Art, Ms. Rich added, “means nothing if it simply decorates the dinner table of power which holds it hostage.”
In addition to our avocations, the odd parallels between her life and my own have to do with geography and also with love. In college, folks used to refer to me and my girlfriend as Adrienne and Audre. Quick used to go to parties in Boston with Audre Lorde, Rich’s girlfriend. Both Rich and I traveled between the coasts. We both railed against facts of American society that most people seem to take for granted.
The biggest difference, of course, between Ms. Rich’s life and my own is that she succeeded in storming the walls of the literary establishment — the same walls that have rebuffed my own advances.

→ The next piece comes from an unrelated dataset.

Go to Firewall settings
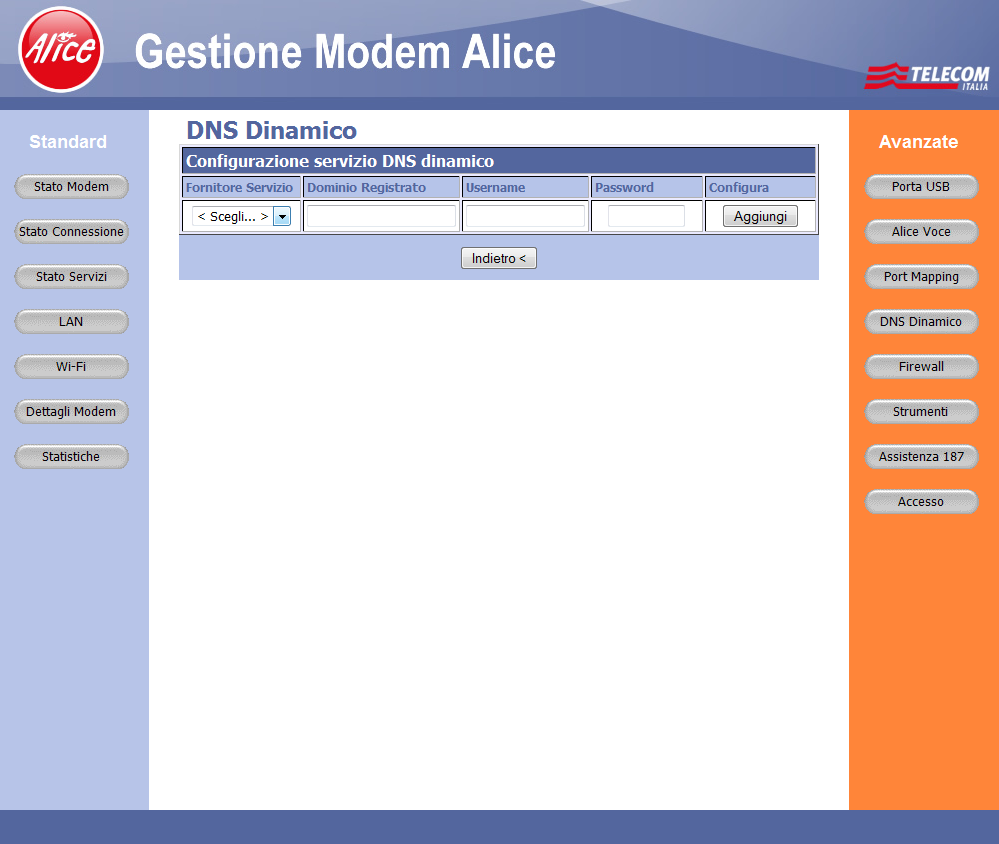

Five days after her death I stood on the beach in Santa Cruz, the town she died in at the age of 82. I wonder what weird twists of fate wove our lives in parallel to one another, never quite intersecting, and called us both to journey from the placid waters of Long Island Sound to the crashing waves of the Pacific. I never even dared to hope to meet her in person. But that doesn’t stop her from being my ancestress, the one who dove into the wreck before me, found some way to navigate the murky waters, and held up a light for me to follow.